How to Escape Structural Spirals of Violence
The Hidden Struggles of Millennials and our Path to Real Healing
Introduction:
Everywhere I look, I see people — often in their early thirties — describing themselves as “sex-positive.” At first glance, this seems heartening: a sign of freedom, openness, and progress.
But it made me wonder: why does this even need to be emphasized? Isn’t sexuality, by its very nature, something joyful anyway?
Curious, I looked deeper. What I found revealed a far more complex — and painful — truth about freedom, trauma, and the struggle to reconnect with love.
The Promise of “Sex-Positivity” and Its Hidden Shadow
The sex-positive movement seeks to reshape our cultural attitudes toward sexuality, promoting sexual expression as a healthy, natural part of life. It champions personal sovereignty, safer practices, and above all, consensual experiences free from violence or coercion.
At its core, it rests on a simple truth: “Sexuality is an important part of the human experience and deserves respect”(Men’s Health, 2024).
And yet, the very need for this movement suggests that reality is far from healthy when it comes to intimacy. Many people today seem to have no reference for what it means to experience sex in a truly favorable way.
When it Becomes an Excuse for Pain
In some scenes, the language of “sex-positivity” is misused — turned into a shield for manipulation and self-deception.
Instead of fostering connection, it can become an ideology for personal power, promoting behaviours that distort core cultural values and leave emotional devastation in their wake.
The hard truth is: you cannot be truly sex-positive without also being love-positive. And yet many act as though these two aspects of intimacy were in conflict. But real freedom does not come from closing the heart; it comes from opening it.
When we detach physical intimacy from emotional connection, it is often not a free choice, but a survival mechanism. It reveals unresolved trauma — wounds so deep that true connection feels impossible.
This isn’t sovereignty.
It is loneliness disguised as liberation.
A Story Shared and a Pattern Revealed
One acquaintance bravely shared her experience with me:
“The fact that I was sexually abused as a child led to two patterns. I could either get physically involved with people I wasn’t truly interested in, to feel a sense of control or power — or I would withdraw entirely from those I genuinely liked, feeling incapable of connecting my heart to my body during intimacy.”

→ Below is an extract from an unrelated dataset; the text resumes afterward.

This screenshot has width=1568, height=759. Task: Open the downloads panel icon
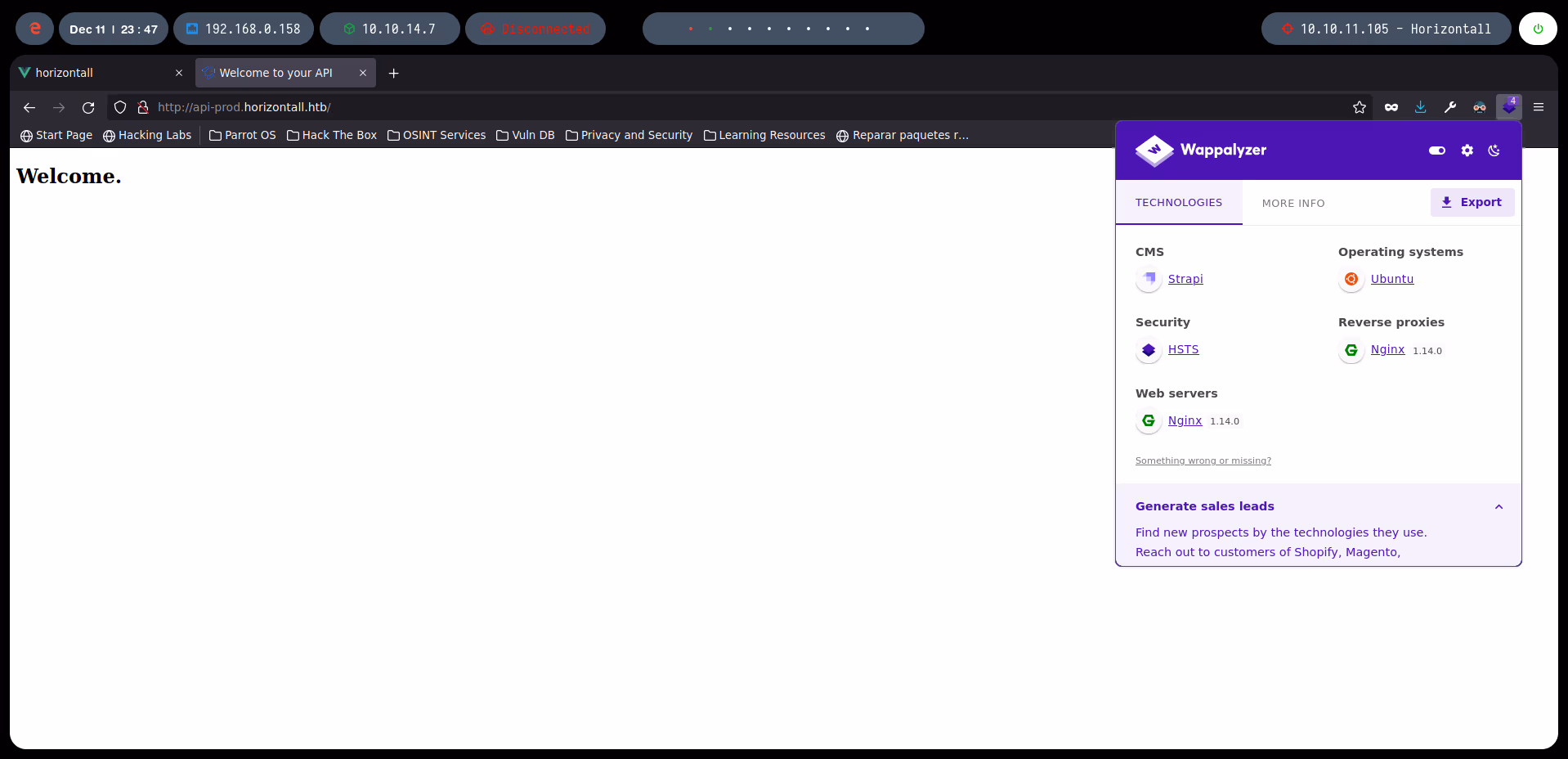click(x=1420, y=107)
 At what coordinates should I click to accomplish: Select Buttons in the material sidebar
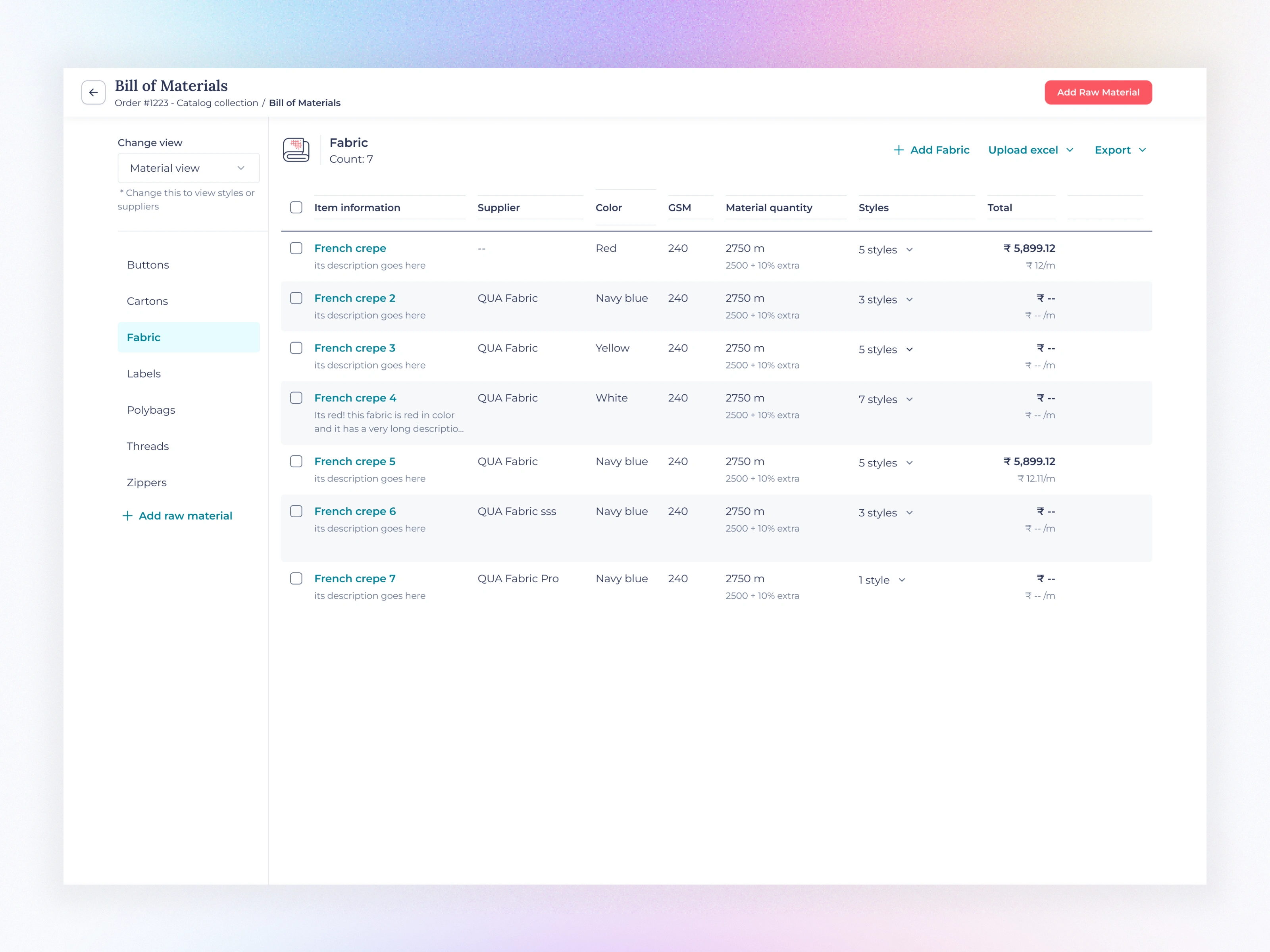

Others, perhaps less self-aware, sometimes rationalise excessive sexual behaviours under the guise of “openness,” or “liberation from conservative dogma.”
Of course, religious institutions have historically suppressed healthy sexual expression, and the trauma of that repression is real.
But the deeper teachings, at their roots, celebrate life’s pleasures and emphasise mutual respect, joy, and shared love. Sadly, these messages were often distorted under patriarchal systems, just as modern ideals are sometimes twisted today.
Love Without Limits and the Limits Love Demands
True love imposes no limits on exploration or expression.
It welcomes diversity, freedom, and the fullness of experience.
But love also demands responsibility. Freedom must be mutual, and self-respect must be as central as pleasure. In every act, we must honour the dignity of ourselves and others — and recognise the consequences of what we do.
Love must be placed above personal gratification.
Without love, freedom collapses into cruelty.
Without love, pleasure becomes emptiness.
How Trauma Becomes a Cycle
Many destructive attitudes around intimacy originate from childhood trauma — specifically, sexual abuse. When facing unimaginable pain, some survivors unconsciously glorify their experience, convincing themselves it was necessary for growth or maturity.
But it was not.
Enduring injustice is not the same as healing from it. True maturity does not mean tolerating harm — it means refusing to glorify it, in ourselves or in others.
When numbness is mistaken for resilience, when silence is mistaken for strength, the cycle continues. People wounded in childhood may, unknowingly, pass on their pain — not only across generations but across friendships, communities, and relationships.